His mother-in-law frowned. ‘Surely a family occasion—’

‘We all belong to the same family of mourners,’ Drago said. ‘Signorina, you will dine with us. I won’t take no for an answer.’

He meant it, she could tell.

Drago stroked his daughter’s hair. ‘Go ahead to the car with your grandmother.’

Signora Fantoni glared, silently informing him of her disapproval, but he ignored her and she was forced to yield, taking Tina’s hand and turning away.

‘Poppa,’ Tina said, suddenly fearful. ‘You will come, won’t you?’

‘I promise,’ he said gently.

Relieved, she trotted away with her grandmother.

‘Since her mother died she’s sometimes nervous in case I vanish too,’ he said heavily.

‘Poor little mite. How does she bear it?’

‘With great pain. She adored her mother. Thank you with all my heart for guarding your words. I should have warned you, but she came to us so suddenly there was no time.’

‘Of course I was careful. I guessed you hadn’t told her very much.’

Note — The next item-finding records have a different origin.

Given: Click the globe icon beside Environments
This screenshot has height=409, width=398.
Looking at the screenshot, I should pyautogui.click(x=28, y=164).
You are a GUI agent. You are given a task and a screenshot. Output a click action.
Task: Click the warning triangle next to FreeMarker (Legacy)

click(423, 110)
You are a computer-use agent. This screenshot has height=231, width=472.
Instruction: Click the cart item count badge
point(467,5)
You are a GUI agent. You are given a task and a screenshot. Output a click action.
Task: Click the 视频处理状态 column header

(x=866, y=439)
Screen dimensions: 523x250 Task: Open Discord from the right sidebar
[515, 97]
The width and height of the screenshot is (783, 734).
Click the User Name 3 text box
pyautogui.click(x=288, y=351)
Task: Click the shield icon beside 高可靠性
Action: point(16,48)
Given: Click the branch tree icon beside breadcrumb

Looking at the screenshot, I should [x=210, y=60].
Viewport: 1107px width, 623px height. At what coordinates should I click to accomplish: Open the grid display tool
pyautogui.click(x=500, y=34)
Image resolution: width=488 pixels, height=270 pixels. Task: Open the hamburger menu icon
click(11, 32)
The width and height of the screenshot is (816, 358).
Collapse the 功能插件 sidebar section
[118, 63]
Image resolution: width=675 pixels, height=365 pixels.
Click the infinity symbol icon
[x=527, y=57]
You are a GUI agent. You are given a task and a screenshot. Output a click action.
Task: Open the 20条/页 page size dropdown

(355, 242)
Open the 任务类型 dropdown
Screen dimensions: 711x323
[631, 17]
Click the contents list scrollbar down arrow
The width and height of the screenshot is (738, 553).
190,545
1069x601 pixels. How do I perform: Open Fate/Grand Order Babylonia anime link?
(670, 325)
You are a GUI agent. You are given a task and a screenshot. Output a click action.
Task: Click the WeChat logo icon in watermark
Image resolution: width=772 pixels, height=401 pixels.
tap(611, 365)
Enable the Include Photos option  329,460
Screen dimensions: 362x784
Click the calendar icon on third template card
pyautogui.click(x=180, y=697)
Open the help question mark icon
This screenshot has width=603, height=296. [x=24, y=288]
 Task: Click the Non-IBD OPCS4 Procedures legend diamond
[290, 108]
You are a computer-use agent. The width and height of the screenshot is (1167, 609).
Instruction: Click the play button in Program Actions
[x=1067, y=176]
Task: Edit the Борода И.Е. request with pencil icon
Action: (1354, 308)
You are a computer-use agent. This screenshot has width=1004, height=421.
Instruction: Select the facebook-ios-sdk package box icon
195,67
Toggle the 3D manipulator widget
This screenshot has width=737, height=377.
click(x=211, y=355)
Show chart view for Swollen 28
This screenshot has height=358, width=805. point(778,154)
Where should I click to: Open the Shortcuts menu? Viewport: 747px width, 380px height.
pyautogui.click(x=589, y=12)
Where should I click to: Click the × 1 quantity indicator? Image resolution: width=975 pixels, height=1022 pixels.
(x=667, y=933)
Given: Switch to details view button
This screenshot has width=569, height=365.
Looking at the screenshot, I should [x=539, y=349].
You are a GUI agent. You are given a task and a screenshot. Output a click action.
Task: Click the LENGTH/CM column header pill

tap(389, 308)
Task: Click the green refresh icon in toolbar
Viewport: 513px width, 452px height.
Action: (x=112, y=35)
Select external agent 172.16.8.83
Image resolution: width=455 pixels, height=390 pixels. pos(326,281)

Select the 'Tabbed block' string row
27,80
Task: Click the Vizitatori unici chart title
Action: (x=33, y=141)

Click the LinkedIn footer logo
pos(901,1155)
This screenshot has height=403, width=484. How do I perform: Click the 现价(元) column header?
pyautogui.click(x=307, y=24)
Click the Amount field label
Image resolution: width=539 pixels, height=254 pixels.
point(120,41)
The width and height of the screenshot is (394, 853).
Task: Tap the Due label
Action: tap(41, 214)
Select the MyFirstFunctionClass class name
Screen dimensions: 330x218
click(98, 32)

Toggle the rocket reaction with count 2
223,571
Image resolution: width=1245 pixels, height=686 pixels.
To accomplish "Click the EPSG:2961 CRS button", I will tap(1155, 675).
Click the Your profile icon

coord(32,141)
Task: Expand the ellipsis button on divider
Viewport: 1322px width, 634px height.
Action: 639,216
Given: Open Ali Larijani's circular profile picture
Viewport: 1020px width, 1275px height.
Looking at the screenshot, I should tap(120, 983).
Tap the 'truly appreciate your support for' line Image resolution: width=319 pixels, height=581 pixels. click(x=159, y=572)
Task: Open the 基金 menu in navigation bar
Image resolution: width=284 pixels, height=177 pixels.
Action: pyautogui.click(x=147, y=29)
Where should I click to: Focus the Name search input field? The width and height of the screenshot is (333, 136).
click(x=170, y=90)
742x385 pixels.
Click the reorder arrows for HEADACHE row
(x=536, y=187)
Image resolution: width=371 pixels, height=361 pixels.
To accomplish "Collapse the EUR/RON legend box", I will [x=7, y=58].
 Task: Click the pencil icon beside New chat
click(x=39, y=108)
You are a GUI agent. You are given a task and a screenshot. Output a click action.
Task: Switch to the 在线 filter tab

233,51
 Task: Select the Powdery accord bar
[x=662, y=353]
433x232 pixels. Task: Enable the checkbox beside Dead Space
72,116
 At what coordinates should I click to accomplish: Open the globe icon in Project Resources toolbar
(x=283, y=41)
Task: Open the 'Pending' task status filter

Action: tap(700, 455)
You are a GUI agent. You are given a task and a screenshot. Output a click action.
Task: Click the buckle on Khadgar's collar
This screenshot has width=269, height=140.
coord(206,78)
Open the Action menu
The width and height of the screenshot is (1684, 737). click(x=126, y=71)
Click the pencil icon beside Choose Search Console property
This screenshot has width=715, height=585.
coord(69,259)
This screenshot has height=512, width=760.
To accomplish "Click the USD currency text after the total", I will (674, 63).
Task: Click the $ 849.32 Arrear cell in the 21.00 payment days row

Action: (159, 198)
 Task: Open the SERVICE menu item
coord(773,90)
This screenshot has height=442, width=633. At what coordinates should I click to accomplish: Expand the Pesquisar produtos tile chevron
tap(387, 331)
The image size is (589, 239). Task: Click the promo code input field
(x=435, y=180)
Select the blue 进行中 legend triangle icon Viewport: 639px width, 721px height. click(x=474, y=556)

‘Nothing. She has no idea that Carlotta had left us. She thinks her mamma had to go away to visit clients, and was on her way home when she stopped off at the waterfall. If she hadn’t died, she would have been home next day. That’s what Tina believes, and what I want her to believe, at least until she’s older.’

‘Many mothers would have taken their child with them,’ Alysa mused.

‘Yes, but she abandoned hers, and that’s what I don’t want Tina to know. Even my mother-in-law has no idea. She too thinks Carlotta was on a business trip and meant to return. Why should I hurt her with the truth?’

‘No reason, so it’s better if I don’t dine with you.’

‘Not at all. I trust you. You’ve already proved that I can do so. You understood everything at once. Shall we go now?’

But suddenly Alysa’s alarm bells were ringing. This man was dangerous to her precarious peace. How dared he take her consent for granted? She should run away fast, take the next plane back to England and safety.

‘Look, I’m sorry,’ she said. ‘But I never agreed to this. I have to go home.’

‘Not before we’ve talked,’ he said firmly.

Her anger rose.

‘Don’t try to give me orders,’ she flashed. ‘We’ve only just met, and you think you can dictate to me? Well, you can’t. I’m going.’

She tried to turn away but he gripped her arm.

‘How dare you?’ she snapped. ‘Let me go at once.’

He gave no sign of obeying her demand.

‘Only just met,’ he scoffed. ‘You know better than that.’

She did, and it was like a blow to the heart. They had known each other only a few minutes, yet their shared knowledge gave them a painful intimacy, isolating them together, facing the whole world on the far side of a glass barrier.